I compiled them using the following commands:

gcc client.c -o client1
gcc server.c -o server1

Steps to reproduce the issue:

  1. Run the server and client

    setsid ./server1 < /dev/null &> ./log/server.log &
    setsid ./client1  < /dev/null &> ./log/client.log &
  2. Dump client1

    #!/bin/bash
    
    # get client1's PID
    CLIENT_PID=$(pgrep client1)
    if [ -z "$CLIENT_PID" ]; then
       echo "client1 process not found"
       exit 1
    fi
    
    CLIENT_SOCKET="/tmp/unix_dgram_client_socket_example"
    if [ -z "$CLIENT_SOCKET" ]; then
       echo "No UNIX domain sockets found for client1"
       exit 1
    fi
    
    EXTERNAL_ARGS=""
    INODE=$(ls -i $CLIENT_SOCKET | awk '{print $1}')
    EXTERNAL_ARGS="$EXTERNAL_ARGS --ext-unix-sk --external unix[$INODE]"
    echo $EXTERNAL_ARGS
    
    # Execute the CRIU dump operation, including the obtained inode number as an external resource
    criu dump -D images -t "$CLIENT_PID" -v4 -o dump.log $EXTERNAL_ARGS
    
    echo "CRIU dump completed."
  3. Restore client1

    # 3016924 is the INODE number of "/tmp/unix_dgram_client_socket_example" obtained in the previous step
    criu restore -d -D images -v4 -o restore.log --ext-unix-sk --inherit-fd fd[2]:socket:[3016924]

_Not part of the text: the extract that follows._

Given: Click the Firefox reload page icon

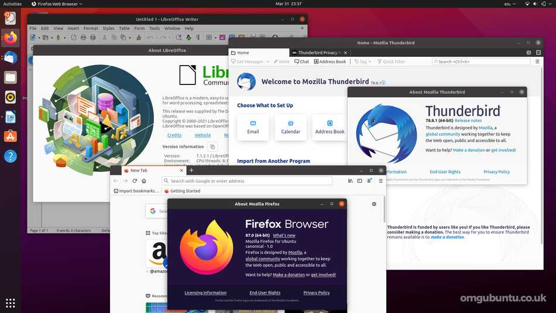Looking at the screenshot, I should pyautogui.click(x=135, y=181).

Describe the results you received: After dumping client1, server.log prints "sendto: Connection refused". After executing the restore command, the client did not continue to send requests to the server, and the server did not respond normally.

Describe the results you expected: It is expected that after executing the restore command, the client can continue to send requests to the server and the server can respond normally.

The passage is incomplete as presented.